For his 37th birthday in 1945, Schindler makes perhaps his most famous speech, boldly promising the prisoners in his camp that they will get to live out full lives. Years later, on his 53rd birthday in 1961, the first plaque to commemorate Schindler’s good deeds is unveiled. Finally, Schindler testifies confidential information about the personnel in Płaszów near 59th his birthday in 1967. Altogether, then, his birthdays provide a benchmark as to how he changes over a 25-year period: in 1942, he is young and boisterous, but the stress of the war seems make him more sedate and mature. Eventually, though, he regains that spirit from his younger days, becoming less a man, more a legend. Birthdays are also a celebration of life—perhaps Schindler’s greatest achievement is that he helped over a thousand Jewish people celebrate many more birthdays, which makes the emphasis on his own birthday fitting.
Schindler’s Birthday Quotes in Schindler’s List
On April 28, 1944, Oskar—by looking sideways at himself in a mirror—was able to tell that his waist had thickened for his thirty-sixth birthday. But at least today, when he embraced the girls, no one bothered to denounce him. Any informer among the German technicians must have been demoralized, since the SS had let Oskar out of Pomorska and Montelupich, both of them centers supposed impregnable to influence.
To call either of them a speech, however, is to demean their effect. what Oskar was instinctively attempting was to adjust reality, to alter the self-image of both the prisoners and the SS. Long before, with pertinacious certainty, he’d told a group of shift workers, Edith Liebgold among them, that they would last the war. He’d flourished the same gift for prophecy when he faced the women from Auschwitz, on their morning of arrival the previous November, and told them, “you’re safe now; you’re with me.” It can’t be ignored that in another age and condition, the Herr Direktor could have become a demagogue of the style of Huey Long of Louisiana or John Lang of Australia, whose gift was to convince the listeners that they and he were bonded together to avert by a whisker all the evil devised by other men.
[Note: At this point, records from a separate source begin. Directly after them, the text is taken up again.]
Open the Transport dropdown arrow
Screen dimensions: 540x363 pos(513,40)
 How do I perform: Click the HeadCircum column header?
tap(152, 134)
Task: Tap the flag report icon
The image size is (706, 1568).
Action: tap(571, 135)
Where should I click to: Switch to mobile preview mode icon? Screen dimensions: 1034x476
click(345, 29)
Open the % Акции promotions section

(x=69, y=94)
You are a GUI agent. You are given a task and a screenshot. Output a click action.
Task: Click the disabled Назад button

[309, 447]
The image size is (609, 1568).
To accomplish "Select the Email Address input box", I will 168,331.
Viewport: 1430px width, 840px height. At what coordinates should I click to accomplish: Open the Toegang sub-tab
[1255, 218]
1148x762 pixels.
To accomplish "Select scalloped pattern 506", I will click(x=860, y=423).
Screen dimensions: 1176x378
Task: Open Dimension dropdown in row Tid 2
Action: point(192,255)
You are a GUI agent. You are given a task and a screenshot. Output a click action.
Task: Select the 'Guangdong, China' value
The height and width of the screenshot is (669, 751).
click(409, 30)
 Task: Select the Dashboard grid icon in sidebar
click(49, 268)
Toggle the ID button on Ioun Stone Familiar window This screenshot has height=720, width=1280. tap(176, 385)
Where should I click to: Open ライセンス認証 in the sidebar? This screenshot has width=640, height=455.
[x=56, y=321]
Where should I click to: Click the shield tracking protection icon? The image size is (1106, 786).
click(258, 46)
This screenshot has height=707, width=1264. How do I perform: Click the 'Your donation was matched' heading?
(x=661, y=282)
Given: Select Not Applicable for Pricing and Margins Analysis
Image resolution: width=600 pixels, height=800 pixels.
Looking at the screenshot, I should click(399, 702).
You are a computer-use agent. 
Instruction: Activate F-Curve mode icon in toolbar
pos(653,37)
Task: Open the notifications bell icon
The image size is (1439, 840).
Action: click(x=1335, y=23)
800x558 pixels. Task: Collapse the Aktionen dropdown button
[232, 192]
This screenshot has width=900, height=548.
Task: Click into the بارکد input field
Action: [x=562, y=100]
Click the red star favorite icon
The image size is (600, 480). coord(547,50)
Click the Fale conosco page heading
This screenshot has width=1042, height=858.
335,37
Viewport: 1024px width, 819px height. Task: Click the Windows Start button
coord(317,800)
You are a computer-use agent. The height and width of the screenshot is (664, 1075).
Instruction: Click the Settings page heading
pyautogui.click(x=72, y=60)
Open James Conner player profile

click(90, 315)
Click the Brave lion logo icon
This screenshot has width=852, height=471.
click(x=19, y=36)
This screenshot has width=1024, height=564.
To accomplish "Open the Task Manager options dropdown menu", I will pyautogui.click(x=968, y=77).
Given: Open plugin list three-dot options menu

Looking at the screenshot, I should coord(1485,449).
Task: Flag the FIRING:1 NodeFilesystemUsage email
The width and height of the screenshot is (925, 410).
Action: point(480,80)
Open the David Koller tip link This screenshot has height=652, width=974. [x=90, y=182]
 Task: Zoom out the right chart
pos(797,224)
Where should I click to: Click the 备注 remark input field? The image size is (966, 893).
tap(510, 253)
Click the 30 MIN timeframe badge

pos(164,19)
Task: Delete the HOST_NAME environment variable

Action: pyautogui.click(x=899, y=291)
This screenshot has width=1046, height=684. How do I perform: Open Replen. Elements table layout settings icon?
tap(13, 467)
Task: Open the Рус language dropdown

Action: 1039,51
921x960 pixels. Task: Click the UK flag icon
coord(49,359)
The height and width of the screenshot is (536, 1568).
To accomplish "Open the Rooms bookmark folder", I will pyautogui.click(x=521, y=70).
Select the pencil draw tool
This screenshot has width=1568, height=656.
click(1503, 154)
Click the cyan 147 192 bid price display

Oskar’s birthday speech was delivered in German at night on the workshop floor to the assembled prisoners. An SS detachment had to be brought in to guard a gathering of that size, and the German civilian personnel were present as well. As Oskar began to speak, Poldek Pfefferberg felt the hairs on his lice stand to attention. He looked around at the mute faces of Schoenbrun and Fuchs, and of the SS men with their automatics. They will kill this man, he thought. And then everything will fall apart.